Figure 3 ITT analysis of difference in rescue medication use between the UMEC/VI and TIO/OLO cohorts. Covariates included in the adjusted model are shown in Table S2. Abbreviations: ITT, intent-to-treat; SABA, short-acting β2-agonist; SAMA, short-acting muscarinic antagonist; TIO/OLO, tiotropium bromide/olodaterol; UMEC/VI, umeclidinium/vilanterol.
On-treatment sensitivity analysis of rescue medication use
The mean (SD) observed post-index on-treatment duration of index therapy (prior to censoring) was 104.6 (100.3) days in UMEC/VI initiators and 98.1 (93.5) days in TIO/OLO initiators.
After adjustment, UMEC/VI initiators had 0.18 fewer units of rescue medication PPPY than TIO/OLO initiators; the results of the on-treatment sensitivity analysis did not meet the pre-specified superiority criteria (95% CI: −0.38, 0.02; P=0.040; Figure 4, Table S4).
Figure 4 On-treatment sensitivity analysis of difference in rescue medication use between the UMEC/VI and TIO/OLO cohorts. Covariates included in the adjusted model are shown in Table S2. Abbreviations: SABA, short-acting β2-agonist; SAMA, short-acting muscarinic antagonist; TIO/OLO, tiotropium bromide/olodaterol; UMEC/VI, umeclidinium/vilanterol.
On-treatment analysis of medication adherence
The mean (SD) observed post-index treatment duration of index therapy (prior to censoring) was 320.9 (99.5) days for UMEC/VI initiators and 315.8 (102.0) for TIO/OLO initiators.

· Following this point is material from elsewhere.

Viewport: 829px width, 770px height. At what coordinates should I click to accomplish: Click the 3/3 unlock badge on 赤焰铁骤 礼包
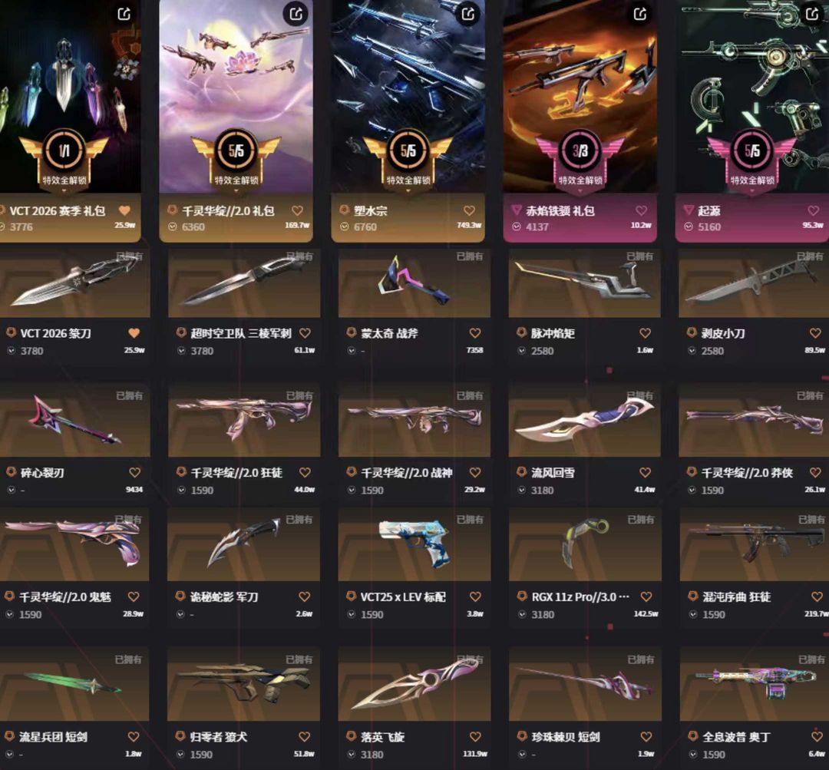point(580,158)
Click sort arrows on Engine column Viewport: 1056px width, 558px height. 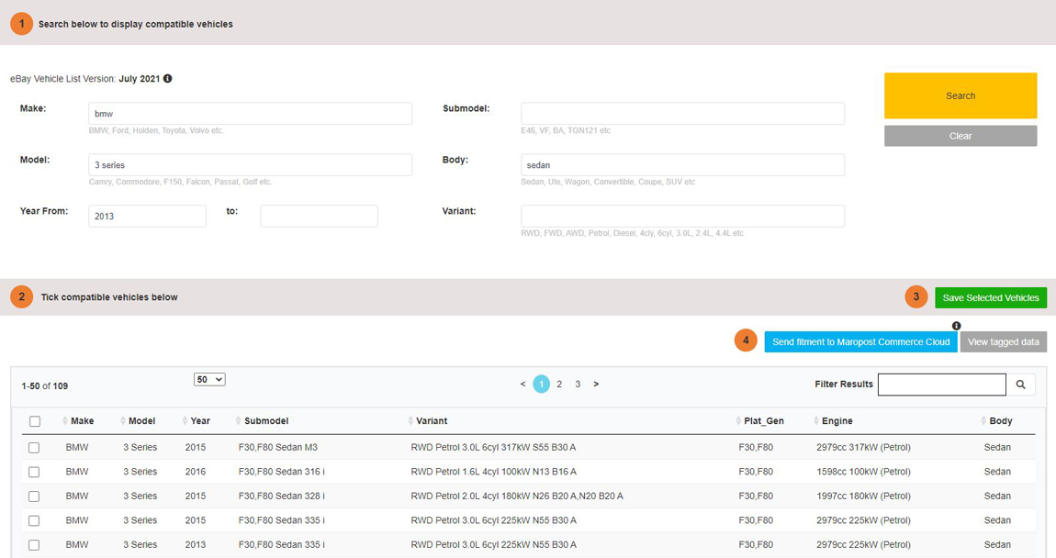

The mean (SD) PDC was significantly higher in UMEC/VI initiators (0.50 [0.33]) compared with TIO/OLO initiators (0.47 [0.32]; P<0.001). Further, a significantly higher proportion of patients achieved PDC≥80% among UMEC/VI initiators (28.6%) compared with TIO/OLO initiators (22.7%; P<0.001). The adjusted odds of adherence (PDC≥80%) were 1.36 times higher among UMEC/VI initiators compared with TIO/OLO initiators (95% CI: 1.24, 1.49; P<0.001).
Post hoc ITT analysis of time to escalation to MITT
The incidence rate of MITT was similar between the UMEC/VI cohort (0.026 per 100 days) and the TIO/OLO cohort (0.027 per 100 days; P=0.361) during the 12-month post-index period. After adjustment, UMEC/VI initiators had a similar risk of escalation to MITT compared with TIO/OLO initiators (HR=0.93; 95% CI: 0.81, 1.06; P=0.268).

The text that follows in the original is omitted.